(if there are a million typos in this review, it's because I wrote most of it on my iPhone on an airplane, and then didn't double check it much since I'm on vacation! Happy holidays!)
This movie opens with a three-minute scene of Christian Bale gluing a comb-over onto his head. Why haven't you stopped reading this review and purchased a ticket to this movie yet? Well? Oh, you need to hear more about it...? FINE.
American Hustle tells the story of a small time con man, Irving (Bale), and his partner in crime, Sydney (Amy Adams), as they get in a bit of legal trouble and are forced to work with hotshot FBI agent Richie DiMaso using their con tactics to take down white-collar criminals and politicians (like the New Jersey mayor played by Jeremy Renner). It takes place in 1978, and has a great soundtrack to reflect that. Gotta respect a period piece that plays the same awesome Electric Light Orchestra song not once, but twice. And Jean Genie? C'mon, American Hustle, I've already given you my money.
This is definitely a movie where the cast stands out as the main reason to go. It's one of those films that will probably get nominated for acting in all four categories, and with good cause. I'm not sure anyone from this will actually win anything, though my best bet would be Amy Adams, because she's kind of due to win by now (and her costume designer should probably get nominated for the gratuitous amount of cleavage that is ever present, like a character of its own). But everyone brings their A-game, even Robert DeNiro, who is only in one scene, but doesn't act like he's just cashing in a Fockers paycheck. In fact, maybe Bobby D should be forbidden to act in anything anymore that isn't a David O. Russell film from this point on.
As an extension of the cast being great, the characters they play are super freakin entertaining and they play really well off each other. Richie DiMaso is probably my favorite supporting character in any movie this year. Cooper plays him perfectly spazzy and hilarious. The con men protagonists are also very well written, as they prove to be cunning but still very capable of making mistakes. And a lot of times, they are so deep in their cons that they begun conning themselves, with elements like Irving's comb-over (he's tricked himself into thinking he's got a better appearance) and Sydney's accent (tricked herself into believing she's of a higher status). These are people who are so comfortable in their lies that it's basically just become who they are. And it's nice to see a movie where I was so engrossed in the story and characters that I didn't really anticipate how it was going to end. Sure, in retrospect, it ends kind of how you expect it to, but it's still an engrossing way to get there. Probably the only character in the whole film who I knew wasn't going to get the short end of the stick was Irving's wife Rosalyn (Jennifer Lawerence), because she was the most manipulative person I've ever seen. Though, she was a bit of a wildcard. Jennifer Lawrence does crazy weirdo pretty good, as even in her quieter moments, she's still acting like a freaking psycho.

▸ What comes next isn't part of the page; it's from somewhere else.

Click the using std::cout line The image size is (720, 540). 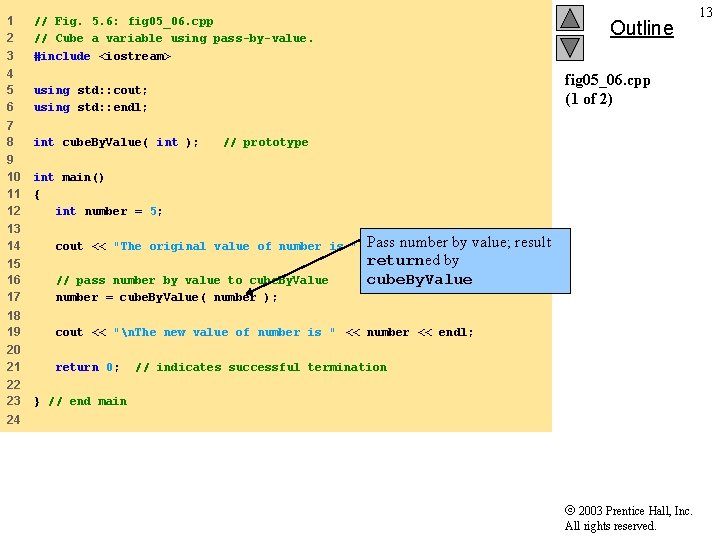pos(90,90)
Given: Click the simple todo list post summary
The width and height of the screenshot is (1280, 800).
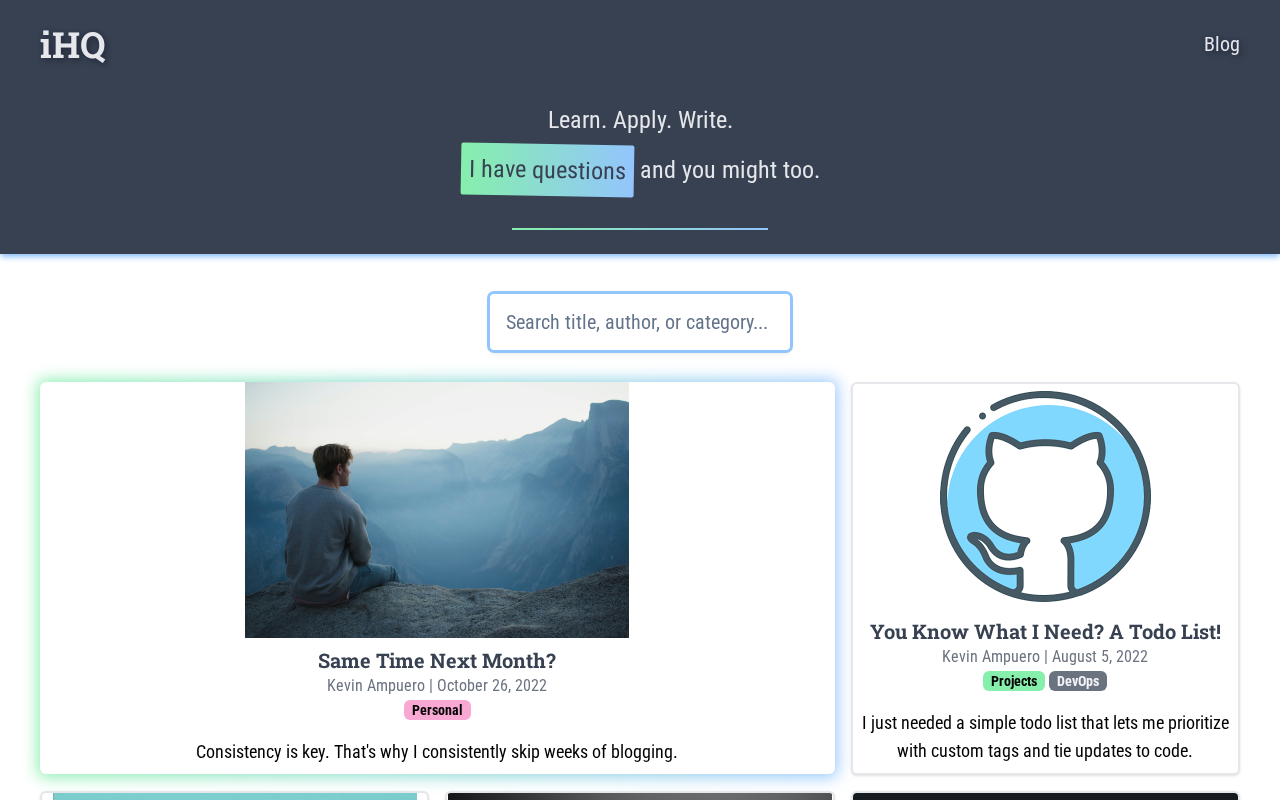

For me, it was the little comedy moments that made this movie for me. This is actually one of the funnier movies released this year. Rosalyn blowing up the science oven was hilarious. And Richie and his boss's (Louis C.K.) ongoing joke about an ice fishing story cracked me up every time. In addition to a great, frantic sense of pacing to it, it also has magnificent comic timing. This David O. Russell guy is pretty good, I GUESS.
I just ate this whole movie up, though. It's like an ode to Scorsese, but told in a slightly different enough way that you know it isn't *actually* a Scorsese movie. But damn, every speedy zoom and alternating voiceover moment had me really want to watch Goodfellas again. But I guess as a compliment to Russell, I wasn't disappointed that Scorsese wasn't the actual director of it (like I did for something like Pain & Gain), because DO-RUSS (that nickname probably won't stick) does his thing really well, if his thing is having people in a room yelling at each other dramatically. Like in pretty much every scene. I was kind of impressed at the level of frantic yelling in this film. I was also impressed at the amount of people who almost have sex but then don't end up having sex in this movie. The people in American Hustle probably had to ice down their pants in between takes.
Yet, I was kind if expecting this to be my number one movie of the year since, I don't know, around the time the first trailer came out, so I had some high expectations. That's not to say that this wasn't a fantastic movie (it is), it just maybe lacked a certain "umph" to it. Or maybe it didn't have enough "moments"? I think my initial (very slight) let down that it wasn't 100% amazing non stop cinema gold kind of hurt it a little for me, but not drastically. The movie that I ended up seeing instead was great in its own way. It's a character heavy, dialogue heavy comedy film that guises itself as dramatic crime film. I've actually had a chance to see American Hustle a second time since it was released last week, and I enjoyed it even more on the second viewing than I did the first, so it does have some great replay value. And I hope one day to have as elaborate of a hair system as Irving.